Interview with Addie Greene

When did you decide you would write a book about your experience?

I began writing on our first passage, from Los Angeles to Nuku Hiva, articles for the Santa Barbara News-Press, which paid me $10 apiece for the stories. I began turning these stories into a book in Rabaul, New Guinea, when Sea Magazine asked me for a full-length manuscript.

This is a true story from personal experience! How is the writing process different from the writing of fiction?

In some ways fiction is easier, because in writing fiction you are not constrained by fact.

How long did it take to write How the Winds Laughed?

The first draft (crossing the Pacific) I finished in a little more than a year. The manuscript then sat in a box for more than 30 years, until I resuscitated it and ran it twice through my critique group.
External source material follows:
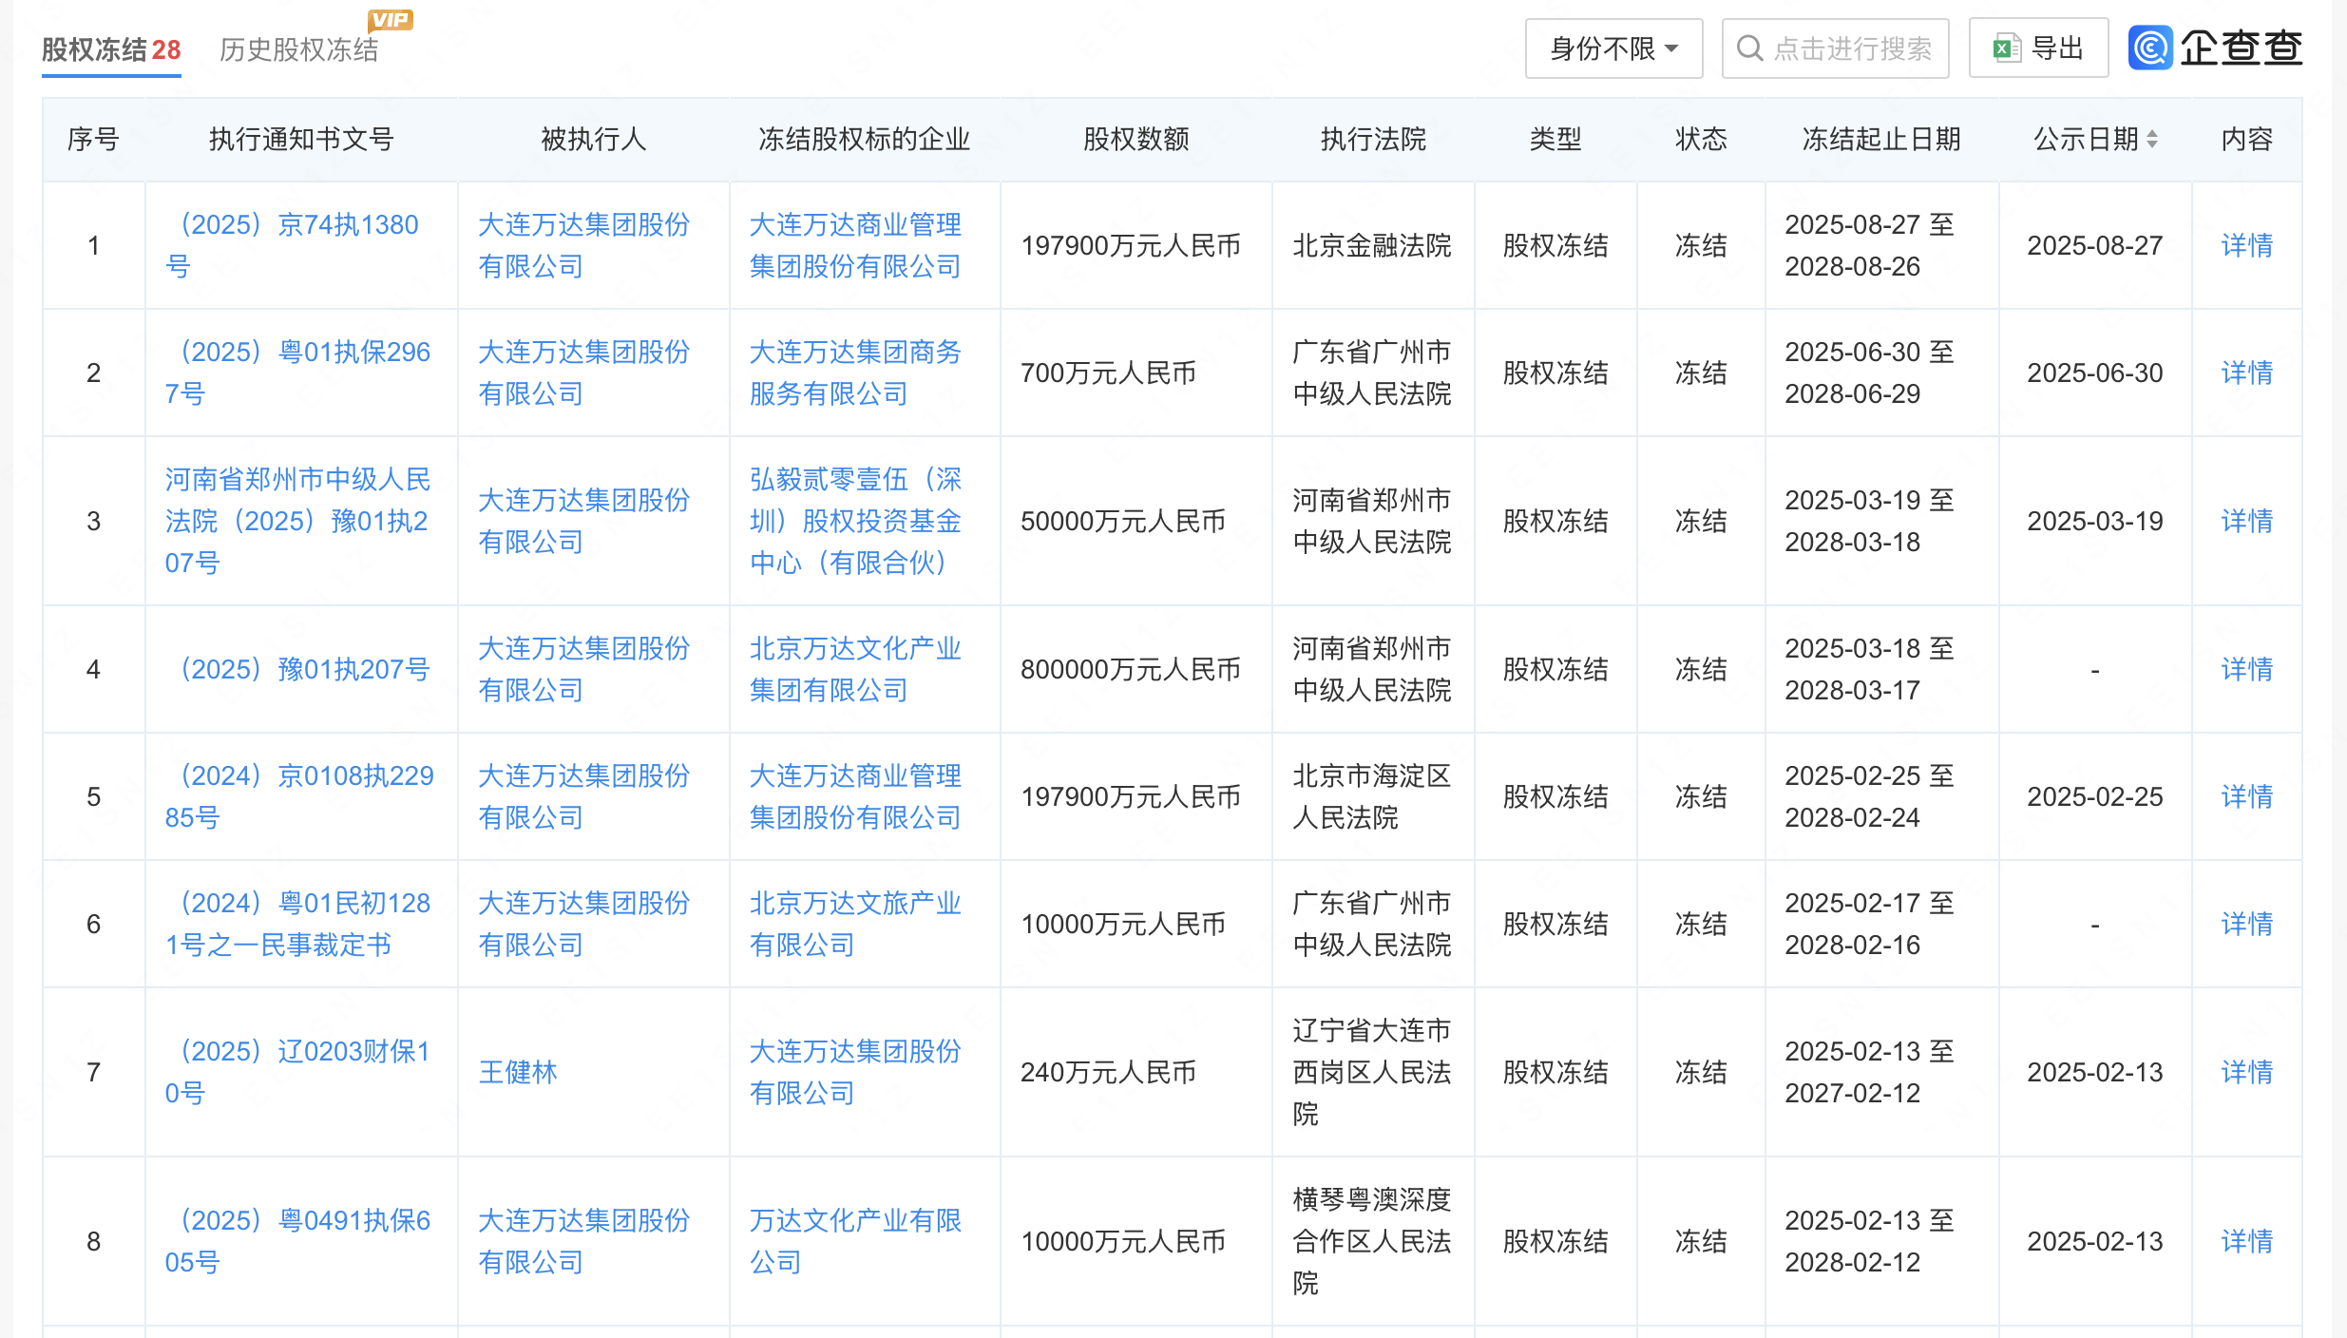Click 弘毅贰零壹伍（深圳）股权投资基金中心 link
2347x1338 pixels.
[854, 521]
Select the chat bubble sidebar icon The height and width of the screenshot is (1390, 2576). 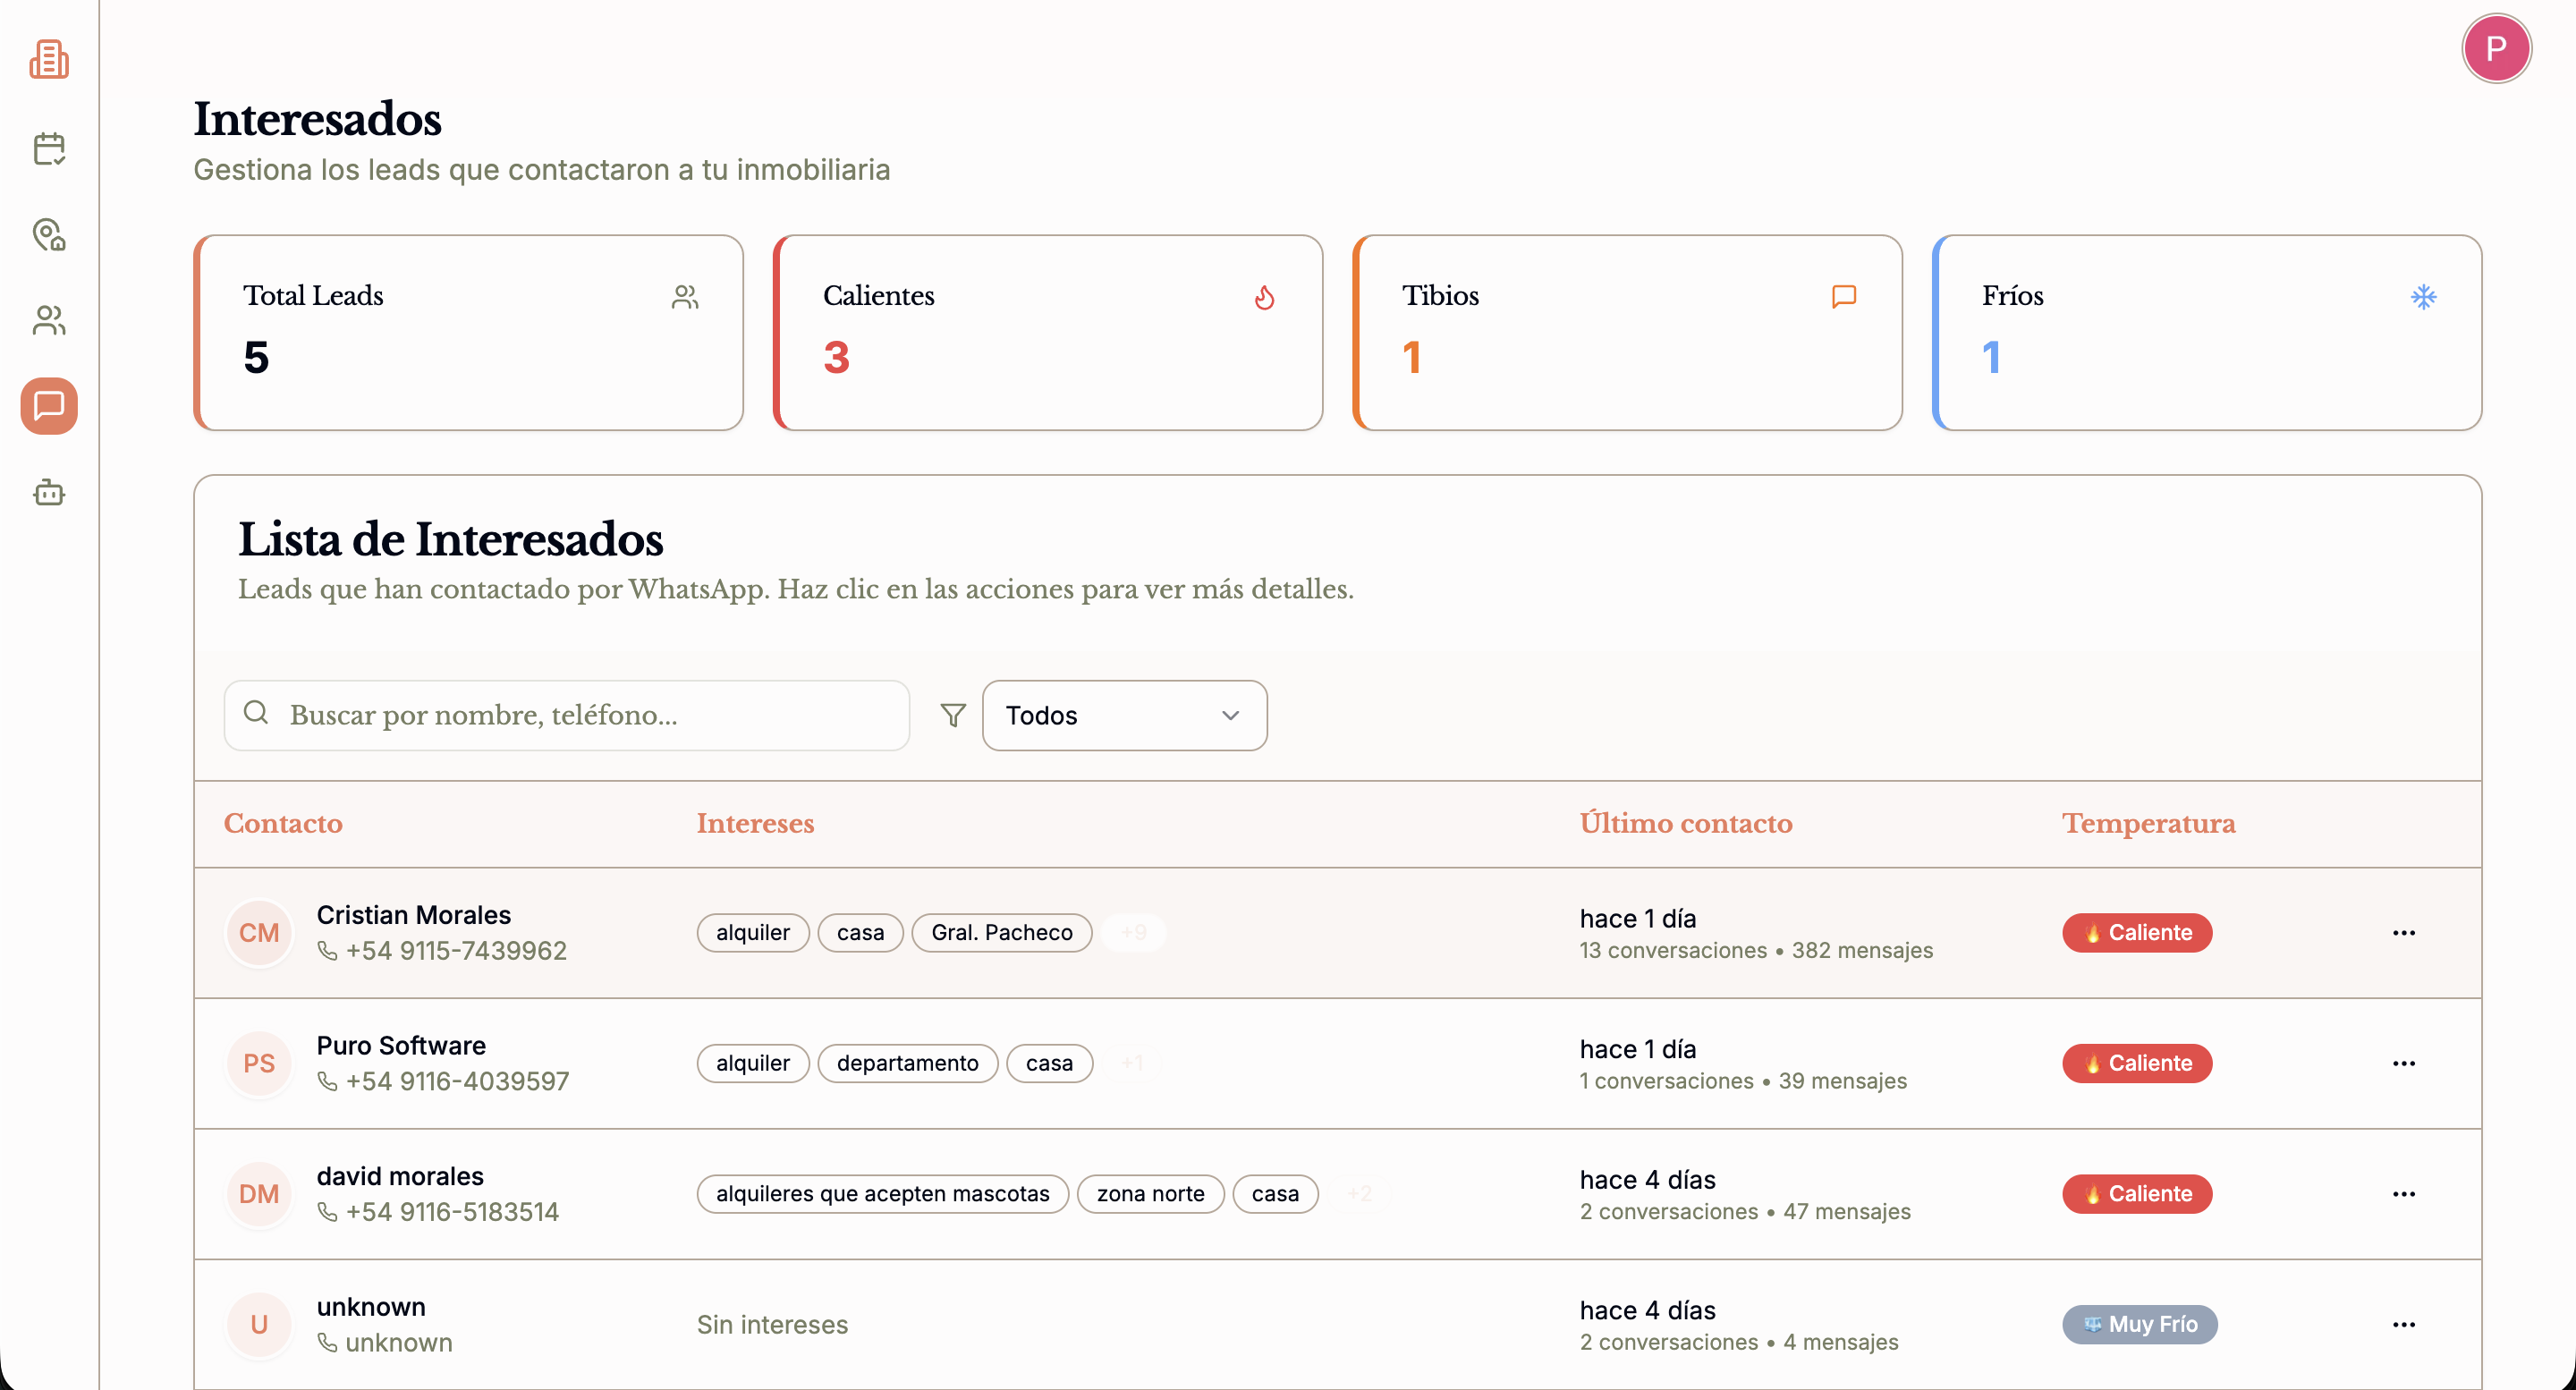click(x=48, y=406)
Then Molly Tinsley and I honed it for 14 more months.

What was the most difficult part of writing this book?

Getting rid of extraneous, unimportant details-shaping the material into a story.

The title of the book comes up in the very first chapter. Can you say a bit about the meaning of it and how you chose it?

On a wagon bound for market
There’s a calf with a mournful eye
High above him there’s a swallow
Winging swiftly through the sky

How the winds are laughing
They laugh with all their might
Laugh and laugh the whole day through
And half the summer’s night

This Joan Baez folk song, one of my favorites when I was in college, goes on to say

But whoever treasures freedom
Like the swallow has learned to fly

The calf’s bondage, and the swallow’s freedom, epitomized for me the meaning of our trip.

Do you still keep in touch with the people you met along the way?

Father Fletcher, who left the priesthood, married, and had two children, visited us in California in the 1980s. Mike Thurston, who married an Australian woman, had two children, and sailed around the world 20 years after we did, visited me in Santa Barbara in the 1990s. Pete and I, divorced five years, sailed back to the Marquesas Islands in his 40-foot Owens cutter with our nine-year-old daughter Addie and seven-year-old son Peter in 1984. And Pete and his mother went back to Abaiang in the 1980s.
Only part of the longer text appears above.